After a great day of hanging out and running errands with my girls, I got out for a tempo run on the Bike Path as the sun was setting. In other words, it wasn't quite dark, but it was getting close. I parked in my usual spot, the one right under the sign that reads "You will be towed if you park here." It's either park there or park inside the gate, which is locked at sunset. Two out of three times I've run on the bike path in the last two weeks, the gate has been closed upon my return. I've made that embarrassing call to D before, and it's a real pain to go pick up your car the next morning. But I digress...
In short, I had a surprisingly good run. I wasn't feeling too frisky upon arrival due to the angry troll wielding a chainsaw in my belly. Not sure what I ate yesterday, but it was cranky. Luckily, he mellowed out once I got rolling. I ran one easy mile, and then got into it. My hope was to run 4 miles at 7:00/mile. In other words, up the ante from last week. I felt comfortable for the entire first mile: 6:59. Groovy. The next two miles also felt good: 6:54, 6:55. The final mile was a bit tricky because it was now mostly dark and the temperature had dropped turning some of the wet patches into icy patches. Despite the trickiness and my starting to tire, I finished with a 6:58. Total time for the 4 miles: 27:46. A one-mile cool down, and I called it a day. This run felt much better than last week. It wasn't easy, but it wasn't hard. I knew I was working in the final mile, but that's not a bad thing. My pacing was really encouraging, as I'd really like to get that sense back. All in all, a very encouraging workout. I'm not sure I could keep that pace up for another 6 miles (hint, hint), but encouraging, nonetheless.
3 comments:
According to my (now out of fasion) running guru, Jack Daniels (the man, not the drink) a steady run of about 20 minutes at a "comfortably hard pace" is the most effective thing you can do to raise your lactate threshold. Raising your lactate threshold is what will get you through a fast half marathon...or a ten miler in the middle of the winter :)
Out of fashion means it's back in fashion again! It seems like these type of workouts, which I haven't been doing, are exactly what I should be doing. I already feel like I seeing benefits. Then again, I don't want to raise my expectations too high for that terrible, terrible race. ;-)

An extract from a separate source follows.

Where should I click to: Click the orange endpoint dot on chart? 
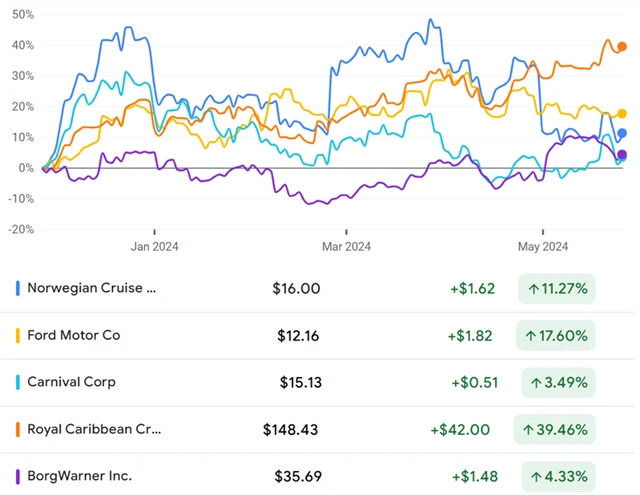pyautogui.click(x=622, y=46)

On another topic, I completely agree with your post about snowshoeing. Teams should be made up of people who are actually teams, not just a bunch of random people. We (Trail Monsters) were victim of that in the 50 miler at Pineland this year. The winning "team" was a group of ringers who didn't actually run together or really know each other that well. (From the reports I heard.) A team should be made up of folks who actually train, run, race or even drink beer (my specialty) together. OK, off soap box. :)
Great pace...you will do well I am sure (at the infamous 10 mile winter race)
It is really not a bad race until the last 4 miles which is all uphill except for the 400 meter finish....by then it is too late to find a kick!